An omnichannel marketing approach is relevant far beyond advertising. In fact, applying this approach at retail can make a huge difference in “the last five feet.”
“Omnichannel” is used in this sense as the discipline of providing context for each touchpoint. Many marketers refer to retail as one of those touchpoints, but it’s not that simple. Ignite Partnership’s five zones of influence provide a structure for creating effective in-store programs in context of the customer experience.
The Five Zones of Influence at Retail
These zones are less about physical space and more about the depth of the customer experience, ranging from shallow to meaningful. Each zone has an important job to do. You can remember them more easily when you remember the acronym A.L.E.R.T:
1. Attract – Zone 1 disrupts sightlines or attracts shoppers to the category with exterior advertising, wayfinding signage, or large POP visible from afar.
2. Learn – Zone 2 communicates the core benefit and passive, basic information at the product level. This includes small POP, shelf tactics and even packaging.
3. Experience – Zone 3 gets product in shoppers’ hands or engages consumers with interactive display content that brings the product experience to life. See below for the rules of this zone.
4. Remind – Zone 4 facilitates the shopping journey via mobile engagement to provide a deeper experience for opt-in shoppers.
5. Talk – Zone 5 represents any face-to-face interaction, from sales associate assistance to on-site brand ambassadors.
Four Rules for Nailing the “Experience Zone”
Zone 3 is all about product interaction. When shoppers can experience the product out of packaging, purchase intent skyrockets. Get the product in their hands, and they are considerably more likely to purchase it. Even if your product isn’t designed to display content that actively engages shoppers (like TVs, smartphones or tablets can), the approach you take to the experience zone can provide a huge boost to your product’s appeal.

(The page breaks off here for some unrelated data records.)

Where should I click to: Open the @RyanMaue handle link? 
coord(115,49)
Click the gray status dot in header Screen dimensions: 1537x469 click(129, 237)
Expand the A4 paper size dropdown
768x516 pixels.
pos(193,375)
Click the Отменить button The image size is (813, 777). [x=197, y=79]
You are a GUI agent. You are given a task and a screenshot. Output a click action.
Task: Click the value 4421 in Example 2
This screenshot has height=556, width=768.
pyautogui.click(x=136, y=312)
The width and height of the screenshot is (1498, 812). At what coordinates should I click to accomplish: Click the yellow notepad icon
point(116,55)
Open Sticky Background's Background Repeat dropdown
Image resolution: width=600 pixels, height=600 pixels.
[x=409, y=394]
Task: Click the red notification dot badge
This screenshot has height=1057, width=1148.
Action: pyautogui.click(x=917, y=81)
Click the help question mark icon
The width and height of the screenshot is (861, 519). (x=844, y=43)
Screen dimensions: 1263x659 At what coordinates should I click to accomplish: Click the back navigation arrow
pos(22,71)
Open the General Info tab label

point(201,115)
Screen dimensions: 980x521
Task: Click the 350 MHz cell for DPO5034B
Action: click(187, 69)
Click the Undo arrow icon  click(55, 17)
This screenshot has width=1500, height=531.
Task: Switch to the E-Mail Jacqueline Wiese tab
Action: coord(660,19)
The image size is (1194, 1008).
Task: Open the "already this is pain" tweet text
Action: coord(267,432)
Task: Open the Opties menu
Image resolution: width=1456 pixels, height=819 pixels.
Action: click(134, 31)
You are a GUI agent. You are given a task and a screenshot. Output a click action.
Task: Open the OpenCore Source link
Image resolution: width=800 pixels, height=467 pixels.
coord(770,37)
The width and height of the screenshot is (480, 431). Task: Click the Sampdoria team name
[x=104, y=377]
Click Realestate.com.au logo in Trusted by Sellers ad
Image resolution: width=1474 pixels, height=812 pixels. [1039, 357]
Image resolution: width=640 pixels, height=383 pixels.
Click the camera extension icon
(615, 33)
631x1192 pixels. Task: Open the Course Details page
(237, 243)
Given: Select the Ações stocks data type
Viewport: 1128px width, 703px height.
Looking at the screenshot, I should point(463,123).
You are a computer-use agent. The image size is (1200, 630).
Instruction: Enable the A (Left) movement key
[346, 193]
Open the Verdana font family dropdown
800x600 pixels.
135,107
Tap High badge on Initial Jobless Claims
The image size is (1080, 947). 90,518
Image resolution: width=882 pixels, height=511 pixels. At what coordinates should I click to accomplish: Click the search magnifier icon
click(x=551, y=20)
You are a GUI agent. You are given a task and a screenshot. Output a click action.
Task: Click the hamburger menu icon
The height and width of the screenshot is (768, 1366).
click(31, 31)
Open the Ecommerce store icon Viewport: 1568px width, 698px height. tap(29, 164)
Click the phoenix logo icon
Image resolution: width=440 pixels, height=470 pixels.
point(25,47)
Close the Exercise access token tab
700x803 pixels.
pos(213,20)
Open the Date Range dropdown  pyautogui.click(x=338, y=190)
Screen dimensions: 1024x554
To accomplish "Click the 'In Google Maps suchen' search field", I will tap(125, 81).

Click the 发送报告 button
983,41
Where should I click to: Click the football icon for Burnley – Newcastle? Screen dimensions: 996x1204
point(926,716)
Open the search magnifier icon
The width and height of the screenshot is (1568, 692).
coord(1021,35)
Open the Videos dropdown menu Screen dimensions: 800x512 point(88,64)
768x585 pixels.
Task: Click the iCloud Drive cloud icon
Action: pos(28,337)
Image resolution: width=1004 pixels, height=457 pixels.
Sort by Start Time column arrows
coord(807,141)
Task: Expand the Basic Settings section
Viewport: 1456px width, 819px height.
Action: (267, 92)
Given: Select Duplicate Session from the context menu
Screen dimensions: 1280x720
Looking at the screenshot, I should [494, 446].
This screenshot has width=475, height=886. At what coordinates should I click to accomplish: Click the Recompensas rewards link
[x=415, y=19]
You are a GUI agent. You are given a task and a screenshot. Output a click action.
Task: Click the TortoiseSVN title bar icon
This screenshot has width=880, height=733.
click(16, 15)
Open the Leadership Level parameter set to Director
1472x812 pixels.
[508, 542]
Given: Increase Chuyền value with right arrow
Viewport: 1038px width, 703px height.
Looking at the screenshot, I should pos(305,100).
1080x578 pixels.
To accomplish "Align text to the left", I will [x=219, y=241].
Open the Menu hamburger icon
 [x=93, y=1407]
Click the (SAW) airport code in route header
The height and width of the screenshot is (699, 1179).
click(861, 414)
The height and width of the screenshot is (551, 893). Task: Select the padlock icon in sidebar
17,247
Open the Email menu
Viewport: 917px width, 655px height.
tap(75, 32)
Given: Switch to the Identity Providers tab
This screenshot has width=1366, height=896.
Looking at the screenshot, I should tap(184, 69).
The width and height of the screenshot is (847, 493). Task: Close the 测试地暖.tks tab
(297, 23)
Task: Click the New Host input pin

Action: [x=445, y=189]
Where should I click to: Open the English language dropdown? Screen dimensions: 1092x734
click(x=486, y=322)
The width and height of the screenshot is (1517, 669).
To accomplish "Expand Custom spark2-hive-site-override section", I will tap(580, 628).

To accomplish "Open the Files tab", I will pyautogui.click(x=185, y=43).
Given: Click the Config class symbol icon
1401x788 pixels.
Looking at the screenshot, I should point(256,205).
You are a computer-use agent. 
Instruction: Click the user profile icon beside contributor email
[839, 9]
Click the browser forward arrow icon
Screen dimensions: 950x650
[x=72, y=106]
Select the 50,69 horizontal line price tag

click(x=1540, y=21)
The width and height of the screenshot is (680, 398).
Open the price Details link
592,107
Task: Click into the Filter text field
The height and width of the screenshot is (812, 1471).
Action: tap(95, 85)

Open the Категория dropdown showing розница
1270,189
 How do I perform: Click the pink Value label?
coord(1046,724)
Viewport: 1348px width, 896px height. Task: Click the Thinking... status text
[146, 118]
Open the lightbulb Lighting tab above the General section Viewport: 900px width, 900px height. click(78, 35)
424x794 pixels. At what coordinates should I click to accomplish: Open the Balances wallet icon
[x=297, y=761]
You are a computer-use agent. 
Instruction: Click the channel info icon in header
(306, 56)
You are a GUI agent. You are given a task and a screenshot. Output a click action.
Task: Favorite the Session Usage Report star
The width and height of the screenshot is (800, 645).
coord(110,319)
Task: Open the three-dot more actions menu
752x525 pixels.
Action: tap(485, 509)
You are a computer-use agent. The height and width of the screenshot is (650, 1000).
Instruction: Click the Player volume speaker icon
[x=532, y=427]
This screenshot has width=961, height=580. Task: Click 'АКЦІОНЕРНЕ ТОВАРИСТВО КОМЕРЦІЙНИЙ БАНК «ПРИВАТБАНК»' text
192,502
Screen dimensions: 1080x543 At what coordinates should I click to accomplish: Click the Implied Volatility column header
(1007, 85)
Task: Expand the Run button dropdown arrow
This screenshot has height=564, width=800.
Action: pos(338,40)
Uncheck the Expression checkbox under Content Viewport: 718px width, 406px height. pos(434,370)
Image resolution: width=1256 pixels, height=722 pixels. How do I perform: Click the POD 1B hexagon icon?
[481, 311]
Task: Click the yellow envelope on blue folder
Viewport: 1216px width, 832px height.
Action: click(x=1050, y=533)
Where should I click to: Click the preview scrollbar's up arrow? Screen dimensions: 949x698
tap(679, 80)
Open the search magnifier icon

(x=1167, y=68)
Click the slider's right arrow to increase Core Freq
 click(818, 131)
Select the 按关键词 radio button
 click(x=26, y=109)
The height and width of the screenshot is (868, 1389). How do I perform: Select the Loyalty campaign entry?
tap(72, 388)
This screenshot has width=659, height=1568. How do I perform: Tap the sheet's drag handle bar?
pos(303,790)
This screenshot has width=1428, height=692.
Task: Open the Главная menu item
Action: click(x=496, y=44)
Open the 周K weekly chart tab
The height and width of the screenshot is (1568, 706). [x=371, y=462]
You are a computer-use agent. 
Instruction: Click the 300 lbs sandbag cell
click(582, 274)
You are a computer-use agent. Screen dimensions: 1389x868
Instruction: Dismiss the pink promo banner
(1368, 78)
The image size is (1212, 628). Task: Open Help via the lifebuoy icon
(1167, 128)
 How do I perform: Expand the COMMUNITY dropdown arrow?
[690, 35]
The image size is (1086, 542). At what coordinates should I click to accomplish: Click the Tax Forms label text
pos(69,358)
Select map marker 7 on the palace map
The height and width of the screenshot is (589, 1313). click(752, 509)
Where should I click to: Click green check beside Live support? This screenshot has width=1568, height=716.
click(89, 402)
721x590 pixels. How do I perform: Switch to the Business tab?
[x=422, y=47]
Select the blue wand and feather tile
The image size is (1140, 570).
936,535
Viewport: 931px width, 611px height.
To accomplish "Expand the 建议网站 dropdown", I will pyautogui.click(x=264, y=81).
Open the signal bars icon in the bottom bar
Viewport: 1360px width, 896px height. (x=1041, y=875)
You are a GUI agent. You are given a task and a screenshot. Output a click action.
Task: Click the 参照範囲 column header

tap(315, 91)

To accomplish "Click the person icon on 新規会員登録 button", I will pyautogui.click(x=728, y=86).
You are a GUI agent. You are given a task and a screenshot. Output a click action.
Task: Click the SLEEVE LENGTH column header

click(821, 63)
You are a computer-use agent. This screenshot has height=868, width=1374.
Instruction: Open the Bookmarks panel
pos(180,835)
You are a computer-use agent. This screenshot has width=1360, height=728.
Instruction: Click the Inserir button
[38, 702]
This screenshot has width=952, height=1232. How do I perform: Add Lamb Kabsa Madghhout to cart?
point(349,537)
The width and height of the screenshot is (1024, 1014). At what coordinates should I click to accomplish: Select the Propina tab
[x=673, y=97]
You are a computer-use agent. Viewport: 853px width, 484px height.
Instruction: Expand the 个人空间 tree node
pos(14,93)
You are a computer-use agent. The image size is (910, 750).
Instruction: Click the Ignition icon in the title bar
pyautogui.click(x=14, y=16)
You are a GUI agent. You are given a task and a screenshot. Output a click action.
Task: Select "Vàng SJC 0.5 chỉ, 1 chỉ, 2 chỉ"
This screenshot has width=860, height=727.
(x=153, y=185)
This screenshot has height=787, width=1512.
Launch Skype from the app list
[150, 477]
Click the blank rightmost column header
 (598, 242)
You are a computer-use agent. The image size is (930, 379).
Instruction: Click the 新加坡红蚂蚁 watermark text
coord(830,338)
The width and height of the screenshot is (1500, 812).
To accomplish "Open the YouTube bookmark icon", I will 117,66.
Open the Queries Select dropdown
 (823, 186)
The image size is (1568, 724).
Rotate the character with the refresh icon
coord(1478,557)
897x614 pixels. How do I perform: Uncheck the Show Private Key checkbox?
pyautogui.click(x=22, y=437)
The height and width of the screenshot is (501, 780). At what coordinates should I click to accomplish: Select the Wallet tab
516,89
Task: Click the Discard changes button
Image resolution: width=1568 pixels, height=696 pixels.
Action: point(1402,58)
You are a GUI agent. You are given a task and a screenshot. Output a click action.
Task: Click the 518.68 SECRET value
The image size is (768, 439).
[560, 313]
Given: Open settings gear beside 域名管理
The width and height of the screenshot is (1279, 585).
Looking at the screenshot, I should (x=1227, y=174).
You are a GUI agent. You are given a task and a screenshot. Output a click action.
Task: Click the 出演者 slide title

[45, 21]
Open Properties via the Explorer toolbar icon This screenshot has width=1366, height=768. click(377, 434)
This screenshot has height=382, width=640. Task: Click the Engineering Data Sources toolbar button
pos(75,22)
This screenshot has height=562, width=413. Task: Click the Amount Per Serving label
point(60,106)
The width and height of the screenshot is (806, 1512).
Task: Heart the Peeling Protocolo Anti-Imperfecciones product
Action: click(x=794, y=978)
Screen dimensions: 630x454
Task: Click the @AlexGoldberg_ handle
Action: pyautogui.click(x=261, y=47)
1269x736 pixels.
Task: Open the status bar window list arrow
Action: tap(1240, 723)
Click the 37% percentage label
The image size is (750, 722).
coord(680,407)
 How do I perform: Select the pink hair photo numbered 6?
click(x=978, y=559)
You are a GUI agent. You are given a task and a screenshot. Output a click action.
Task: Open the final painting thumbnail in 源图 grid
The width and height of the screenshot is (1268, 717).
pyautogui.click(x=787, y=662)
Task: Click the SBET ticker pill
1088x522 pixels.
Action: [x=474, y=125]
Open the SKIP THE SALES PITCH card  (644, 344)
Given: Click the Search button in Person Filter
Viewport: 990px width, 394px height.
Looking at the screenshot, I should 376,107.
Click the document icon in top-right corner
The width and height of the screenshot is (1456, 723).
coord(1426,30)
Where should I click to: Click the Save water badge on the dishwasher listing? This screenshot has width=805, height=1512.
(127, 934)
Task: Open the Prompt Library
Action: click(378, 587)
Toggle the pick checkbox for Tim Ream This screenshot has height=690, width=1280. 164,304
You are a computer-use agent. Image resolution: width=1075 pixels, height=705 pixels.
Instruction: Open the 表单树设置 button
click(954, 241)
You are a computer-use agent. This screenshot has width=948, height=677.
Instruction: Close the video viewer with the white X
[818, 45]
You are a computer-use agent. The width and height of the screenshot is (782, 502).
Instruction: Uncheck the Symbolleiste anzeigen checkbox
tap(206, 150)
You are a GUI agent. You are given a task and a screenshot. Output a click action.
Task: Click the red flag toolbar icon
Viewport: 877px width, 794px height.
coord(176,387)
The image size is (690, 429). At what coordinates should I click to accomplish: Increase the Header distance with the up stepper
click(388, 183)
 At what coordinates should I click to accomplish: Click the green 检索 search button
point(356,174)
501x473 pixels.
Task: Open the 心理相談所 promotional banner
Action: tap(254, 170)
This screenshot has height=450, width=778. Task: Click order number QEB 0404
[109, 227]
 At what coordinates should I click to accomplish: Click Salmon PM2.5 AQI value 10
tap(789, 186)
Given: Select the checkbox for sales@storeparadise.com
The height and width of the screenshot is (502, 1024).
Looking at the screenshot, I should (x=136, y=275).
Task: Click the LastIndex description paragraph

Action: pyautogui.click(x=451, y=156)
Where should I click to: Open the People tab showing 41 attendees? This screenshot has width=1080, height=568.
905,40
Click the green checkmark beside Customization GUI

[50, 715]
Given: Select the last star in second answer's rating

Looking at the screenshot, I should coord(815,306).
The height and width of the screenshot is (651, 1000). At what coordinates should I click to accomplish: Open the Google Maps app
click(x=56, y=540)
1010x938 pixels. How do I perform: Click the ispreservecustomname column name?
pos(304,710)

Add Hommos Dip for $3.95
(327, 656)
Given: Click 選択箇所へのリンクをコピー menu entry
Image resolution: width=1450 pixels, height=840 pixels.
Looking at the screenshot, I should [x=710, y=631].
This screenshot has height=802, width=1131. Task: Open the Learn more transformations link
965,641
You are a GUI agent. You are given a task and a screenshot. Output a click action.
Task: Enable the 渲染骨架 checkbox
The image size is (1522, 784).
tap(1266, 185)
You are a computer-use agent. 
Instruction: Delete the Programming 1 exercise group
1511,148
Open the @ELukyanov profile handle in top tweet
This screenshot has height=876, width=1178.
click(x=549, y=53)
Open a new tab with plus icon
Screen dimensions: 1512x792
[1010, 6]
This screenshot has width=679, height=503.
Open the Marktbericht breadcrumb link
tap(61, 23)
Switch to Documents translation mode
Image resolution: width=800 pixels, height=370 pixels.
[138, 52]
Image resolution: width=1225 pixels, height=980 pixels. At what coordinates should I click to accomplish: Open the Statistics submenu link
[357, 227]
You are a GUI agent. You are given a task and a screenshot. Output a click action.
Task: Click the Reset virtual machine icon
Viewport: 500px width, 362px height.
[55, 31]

Rule #1: Study your space.
Zone 3 has a job to do, just like every other tactic. And that job depends on its context. What size is the space? Where is it in the store? What materials surround it?
The roles that these in-store zones play can overlap significantly. For instance, “clean store” policies often don’t allow large POP. That would greatly affect how you craft a product experience that will both attract and engage shoppers. Ignite considered this when creating on-device video content for Samsung. With no guarantee of Zone 1 attractant support, we created looping video content that regularly pulsed to serve as a beacon for itself.
Rule #2: Know your audience.
This requires a delicate balance of your brand’s target audience and the retailer’s customer segments. Considering both will ensure that you understand the state of mind the shopper is in when they are holding your product in their hands.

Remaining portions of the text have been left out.